> _Your goal_: Only the lines below starting at the one that contains "Image Gallery (69, 2090)" and ending at the one that contains "India (36, 1861)" are to be reproduced, exactly and with both ends kept.

"""

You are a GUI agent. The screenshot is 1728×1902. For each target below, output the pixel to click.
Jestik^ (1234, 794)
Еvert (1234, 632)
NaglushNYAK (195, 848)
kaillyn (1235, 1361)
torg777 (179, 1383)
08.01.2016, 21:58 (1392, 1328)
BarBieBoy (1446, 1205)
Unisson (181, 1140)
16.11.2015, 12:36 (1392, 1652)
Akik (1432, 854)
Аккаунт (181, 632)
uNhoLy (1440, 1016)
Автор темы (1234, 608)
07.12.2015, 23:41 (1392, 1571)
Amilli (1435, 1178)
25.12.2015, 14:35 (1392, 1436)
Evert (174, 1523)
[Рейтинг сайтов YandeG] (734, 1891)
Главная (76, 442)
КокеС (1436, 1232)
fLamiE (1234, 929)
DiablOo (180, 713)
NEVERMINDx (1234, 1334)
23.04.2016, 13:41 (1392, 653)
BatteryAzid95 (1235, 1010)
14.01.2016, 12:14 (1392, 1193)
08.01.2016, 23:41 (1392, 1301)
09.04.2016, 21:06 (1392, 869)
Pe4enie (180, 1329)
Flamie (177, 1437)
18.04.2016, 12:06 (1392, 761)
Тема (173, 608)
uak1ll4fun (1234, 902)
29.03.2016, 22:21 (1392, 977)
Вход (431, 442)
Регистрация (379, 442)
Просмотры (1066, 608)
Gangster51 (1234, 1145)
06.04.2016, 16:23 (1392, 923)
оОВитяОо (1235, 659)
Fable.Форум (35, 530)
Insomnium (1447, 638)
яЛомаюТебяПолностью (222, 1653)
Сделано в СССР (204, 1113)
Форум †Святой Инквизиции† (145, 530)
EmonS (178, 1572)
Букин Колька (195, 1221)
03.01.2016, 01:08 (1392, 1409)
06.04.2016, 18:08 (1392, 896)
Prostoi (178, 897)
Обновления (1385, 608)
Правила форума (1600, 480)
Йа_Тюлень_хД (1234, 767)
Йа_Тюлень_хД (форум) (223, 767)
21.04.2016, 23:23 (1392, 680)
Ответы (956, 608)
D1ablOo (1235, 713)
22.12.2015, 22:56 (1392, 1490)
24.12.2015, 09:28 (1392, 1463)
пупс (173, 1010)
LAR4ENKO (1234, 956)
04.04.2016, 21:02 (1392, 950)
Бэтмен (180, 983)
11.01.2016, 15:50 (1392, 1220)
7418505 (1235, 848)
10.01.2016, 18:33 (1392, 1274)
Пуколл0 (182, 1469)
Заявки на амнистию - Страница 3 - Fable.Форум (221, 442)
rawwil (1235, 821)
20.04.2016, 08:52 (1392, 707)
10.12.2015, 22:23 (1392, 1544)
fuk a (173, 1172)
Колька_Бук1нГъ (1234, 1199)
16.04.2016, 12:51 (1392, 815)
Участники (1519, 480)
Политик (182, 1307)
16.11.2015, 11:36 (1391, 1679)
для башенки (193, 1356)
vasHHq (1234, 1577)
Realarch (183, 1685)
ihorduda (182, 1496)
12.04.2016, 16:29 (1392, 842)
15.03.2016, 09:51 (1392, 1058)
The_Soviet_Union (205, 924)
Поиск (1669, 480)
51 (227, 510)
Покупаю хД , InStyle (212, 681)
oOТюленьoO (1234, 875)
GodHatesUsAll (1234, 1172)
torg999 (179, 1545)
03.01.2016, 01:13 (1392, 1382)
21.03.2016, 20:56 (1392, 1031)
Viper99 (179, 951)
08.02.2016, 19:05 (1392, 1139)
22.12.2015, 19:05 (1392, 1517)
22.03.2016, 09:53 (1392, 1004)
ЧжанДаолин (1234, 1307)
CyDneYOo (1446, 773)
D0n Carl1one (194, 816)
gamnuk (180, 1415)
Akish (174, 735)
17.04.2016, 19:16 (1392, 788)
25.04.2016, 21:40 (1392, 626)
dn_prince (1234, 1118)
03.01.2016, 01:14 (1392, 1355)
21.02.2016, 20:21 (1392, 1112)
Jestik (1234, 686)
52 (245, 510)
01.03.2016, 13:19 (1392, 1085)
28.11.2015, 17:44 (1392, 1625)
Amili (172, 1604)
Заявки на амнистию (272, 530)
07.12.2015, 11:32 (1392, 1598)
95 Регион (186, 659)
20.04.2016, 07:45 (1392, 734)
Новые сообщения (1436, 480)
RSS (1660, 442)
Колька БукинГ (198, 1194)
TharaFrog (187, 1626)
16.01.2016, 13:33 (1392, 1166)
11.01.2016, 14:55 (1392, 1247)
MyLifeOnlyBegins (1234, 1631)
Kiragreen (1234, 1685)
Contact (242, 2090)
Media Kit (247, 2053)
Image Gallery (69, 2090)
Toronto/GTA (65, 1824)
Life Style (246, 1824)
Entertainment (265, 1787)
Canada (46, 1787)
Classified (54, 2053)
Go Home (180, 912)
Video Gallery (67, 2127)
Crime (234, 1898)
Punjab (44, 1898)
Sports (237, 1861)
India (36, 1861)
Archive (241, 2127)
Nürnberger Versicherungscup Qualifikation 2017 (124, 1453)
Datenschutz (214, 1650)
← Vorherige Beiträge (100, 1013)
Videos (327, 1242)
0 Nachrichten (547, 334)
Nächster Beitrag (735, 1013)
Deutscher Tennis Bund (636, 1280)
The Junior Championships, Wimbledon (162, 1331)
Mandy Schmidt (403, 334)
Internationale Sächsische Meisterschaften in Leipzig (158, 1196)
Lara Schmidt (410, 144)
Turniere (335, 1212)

"""

> _Answer to this problem_:
Image Gallery (69, 2090)
Toronto/GTA (65, 1824)
Life Style (246, 1824)
Entertainment (265, 1787)
Canada (46, 1787)
Classified (54, 2053)
Go Home (180, 912)
Video Gallery (67, 2127)
Crime (234, 1898)
Punjab (44, 1898)
Sports (237, 1861)
India (36, 1861)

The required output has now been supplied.